Meeting Sustainability Goals will Require Smarter Cities

By February 7, 2022Blog

Without New Technology, Partnership and Innovation, Cities Will Miss the Mark –

Originally published in: Colorado Municipal League (CML) Magazine
Vol. 97, No. 4, October 2021 (Sustainability Edition)

Author: Tyler Svitak, Executive Director

Smart cities use new technology, data and partnership as tools to approach complex problems, and few issues are more complicated than achieving truly sustainable communities. The environmental and social consequences of the status quo are pressuring cities across the country, and especially in Colorado, to reckon with new ways to approach water, energy, transportation and housing. The issues become even more pressing as the social aspects of sustainability elevate issues of equity, where historically disadvantaged communities continue to feel the worst consequences of our environmental damage.

Many cities, counties and states have established audacious but necessary sustainability goals in response to growing threats to quality of life. To implement the massive change and innovation required to hit these goals, cities will need strong governance, funding, internal capacity, data, stakeholder participation and partnership mechanisms. These are among what the Colorado Smart Cities Alliance considers the Elements of Smart Government, and the governments that want to tackle sustainability can benefit from robust smart cities programs to help them achieve their goals.

Colorado Case Studies
Let’s take a closer look at some real examples. Many governments are seeking to generate 100% renewable energy and then electrify everything they can in order to meet carbon emissions reduction goals. This is the right strategy, but implementing it is a challenge due to grid balancing, energy storage, load management, peak demand events and more. Smart cities technologies can help overcome these challenges, and assist cities to implement renewable and electrification strategies well.

Vehicle-to-Grid
One technology that can help to solve these problems is vehicle-to-grid (V2G) which allows electric vehicles (EVs) to discharge their very large batteries to power homes, buildings, or the entire energy grid. When strung together, a distributed network of EVs can provide more energy storage than a utility alone, which has the potential to provide massive resilience, climate and energy cost benefits to communities. It is innovations like this that need to be proven to reach our aggressive climate goals, and smart cities in Colorado are tackling them head on.

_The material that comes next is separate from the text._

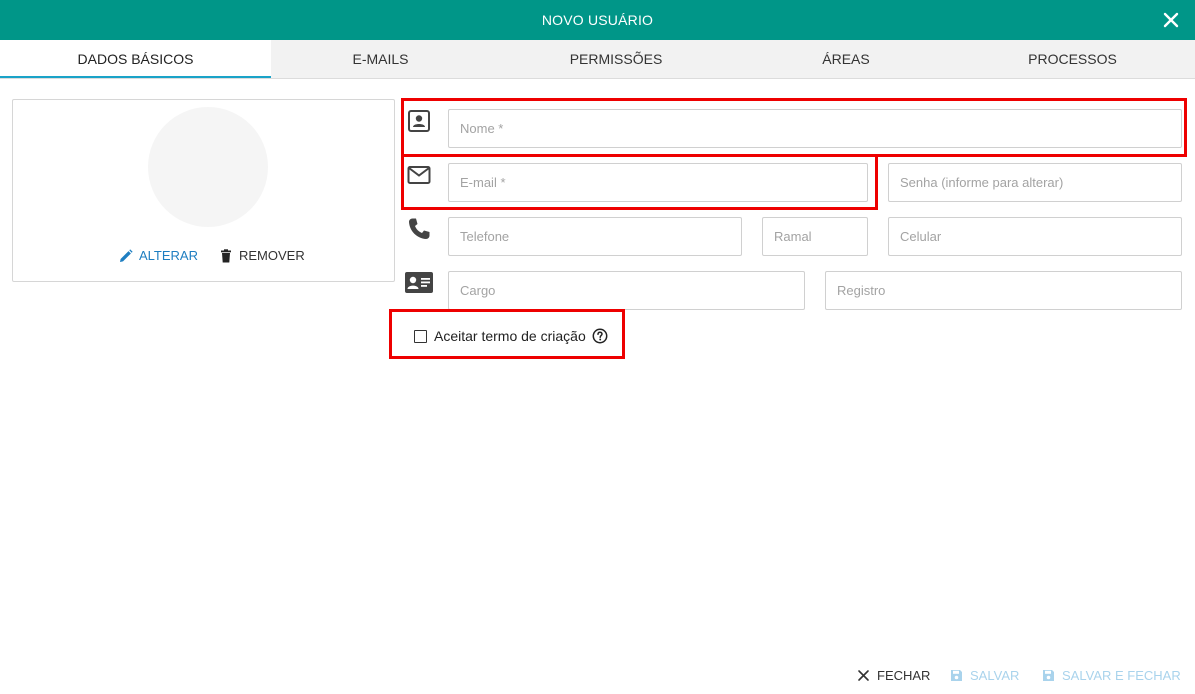 This screenshot has height=694, width=1195. Describe the element at coordinates (616, 59) in the screenshot. I see `tab-permissoes: PERMISSÕES` at that location. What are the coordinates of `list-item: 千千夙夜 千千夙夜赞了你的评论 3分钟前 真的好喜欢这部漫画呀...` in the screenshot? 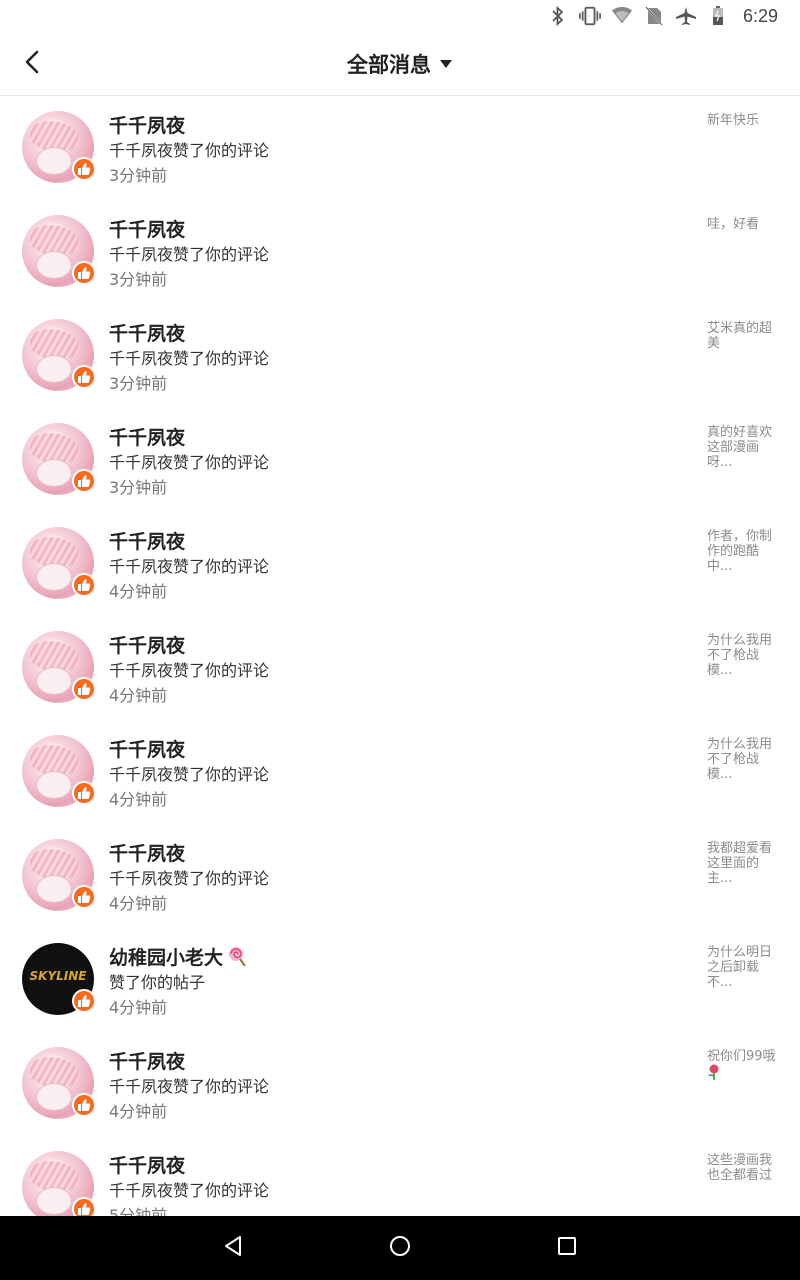 It's located at (400, 461).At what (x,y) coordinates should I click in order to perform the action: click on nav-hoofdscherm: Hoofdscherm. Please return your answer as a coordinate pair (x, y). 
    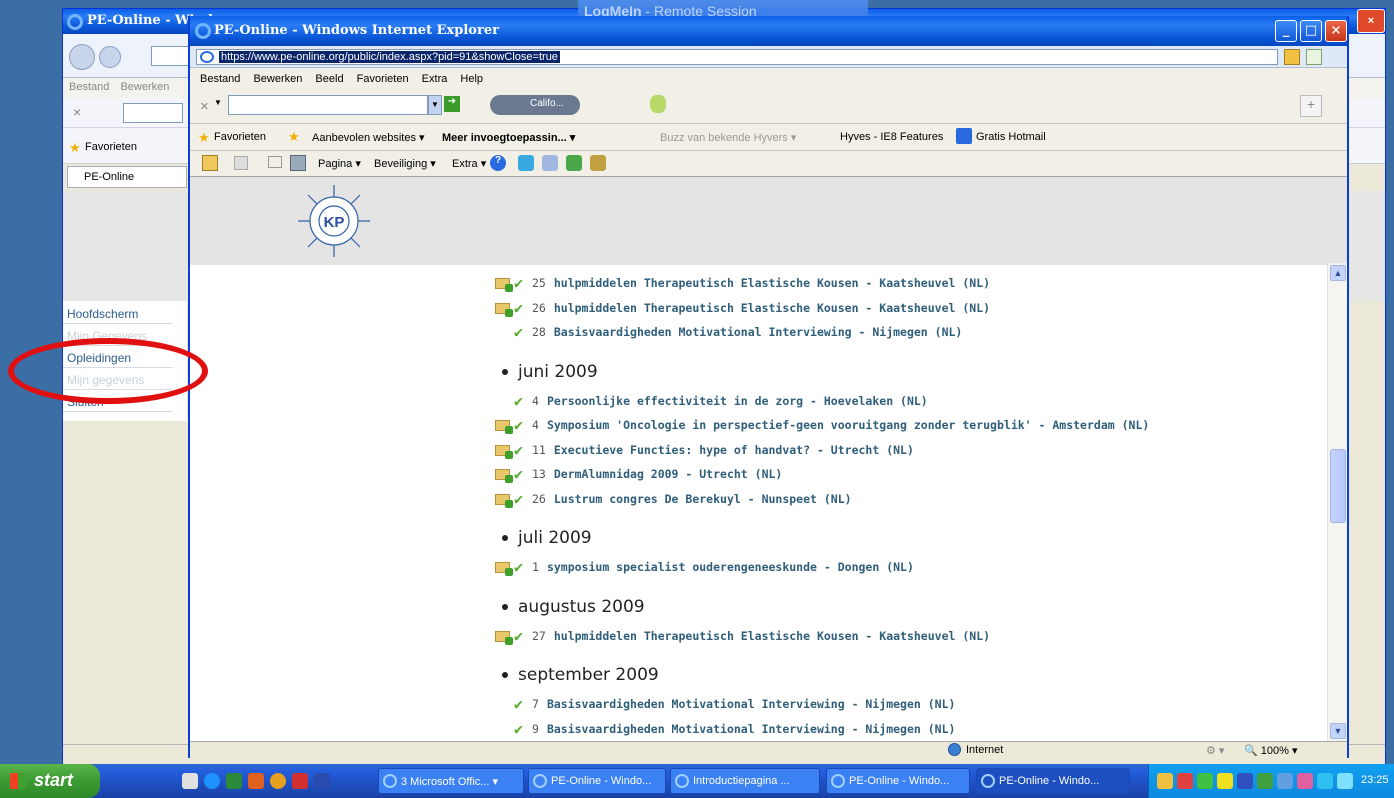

The Colorado Smart Cities Alliance partnered with Fermata Energy, the Alliance Center, and the City of Boulder to test the nation’s first commercially available fast-charging V2G solution. Initial results are promising, showing up to $300 in monthly building energy savings. This project won the IDC’s Smart Buildings Award this year as an example of the innovation we need to reach our collective sustainability goals. The technology had never been used in Colorado, and the project required partnership with the charger and software manufacturer, the automaker, Xcel Energy, Colorado Carshare, the City, and the building owners. It also required creative funding models, data management processes and other elements that a smart cities program can help cities navigate across departments and issues.

Public Charging
Furthermore, if we want people and fleets to electrify their own travels, we need convenient public charging options and solutions for people who live in multi-unit dwellings and can’t charge at home. One project Denver recently implemented provides free public fast charging stations to transportation network company drivers that resulted in Lyft bringing 200 EVs to pilot a new program in Denver. This was a major smart cities project for the City and County that required many of the elements described above to accomplish an innovative technology project that aligned many partners around common goals.

Looking Ahead
Colorado has recently launched the nation’s largest fleet of electric, autonomous vehicles at the Colorado School of Mines. The project, called AvCo, is an exemplary demonstration of the impactful results that come from extensive collaboration between the private sector and multiple public agencies and stakeholders. The 100% electric shuttles will produce significant savings compared to a traditional gasoline or diesel transit service and the project paves the way for future efforts to reconceptualize our transportation systems to be more sustainable.

Smart cities need to be sustainable, and sustainable cities need to be smart. To save our communities from the impacts of climate change and other sustainability issues, governments must invest in structure, process and resources to effectively innovate. A smart cities program can help foster the growth of innovation ecosystems through partnership with companies and academia to help solve those problems while seeding economic development opportunities. Any city with strong sustainability goals needs a robust smart cities program, too, because without one, they will struggle to accomplish what they’ve promised.